Occasionally it is necessary to search based on the clinical code rather than the foreign key ids. For example when new codes are recorded in clinical systems but have not yet been added to the Graphnet DB. In which case the #AllCodes table can be used instead as follows:

-- Find COVID vaccinations
SELECT * FROM [RLS].[vw_GP_Events]
WHERE SuppliedCode IN (SELECT Code FROM #AllCodes WHERE Concept = 'covid-vaccination' AND [Version] = 1)
AND ...

Process for generating SQL

The sql can be generated by executing either of the generate-sql scripts. There is a .bat file for Windows users and a .sh file for Linux/MacOS users.

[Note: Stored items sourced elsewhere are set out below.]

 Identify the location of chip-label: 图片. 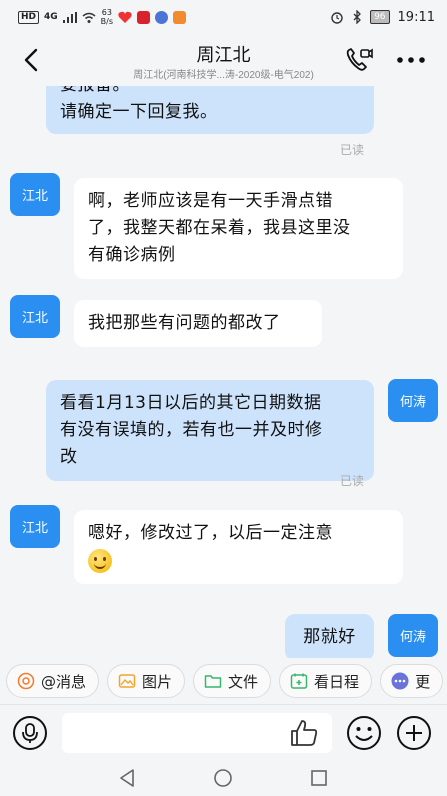
(158, 682).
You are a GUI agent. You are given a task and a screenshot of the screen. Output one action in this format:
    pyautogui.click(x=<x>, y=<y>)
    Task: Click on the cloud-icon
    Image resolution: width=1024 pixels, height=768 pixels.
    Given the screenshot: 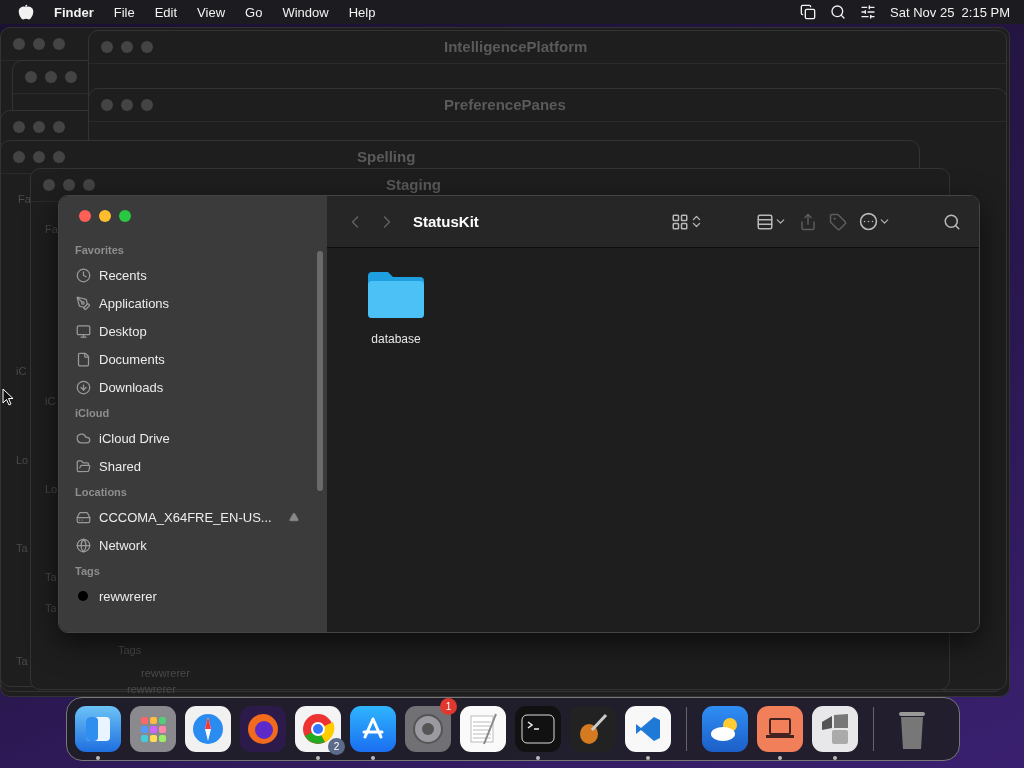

Process for extracting data

Once the SQL has been generated, the entire project directory (XXX-Name) should be copied to the VDE. Launching the extract-data.bat file will guide you through the data extraction process, including deciding whether to run all, or just some, of the SQL files. The output-for-analysts directory will be created. This contains a skeleton folder structure, and a _README_FIRST.txt file to remind users of their responsibilities when extracting content from their VDE. The entire contents of the output-for-analysts directory should be copied to the shared directory for this project.

Patient id pseudonymisation

Analysts may receive multiple extracts of data from different projects. To reduce the chance of combining the data we will provide different patient ids for each project. This is done automatically during the extraction process.

NB Any patient ids that are to be pseudonymised must be extracted as a column whose name ends 'PatientId'. E.g. PatientId, AnotherPatientId, YetAnotherPatientId

During the data extraction you can choose to refresh the project's pseudonymisation, or to reuse the previous one.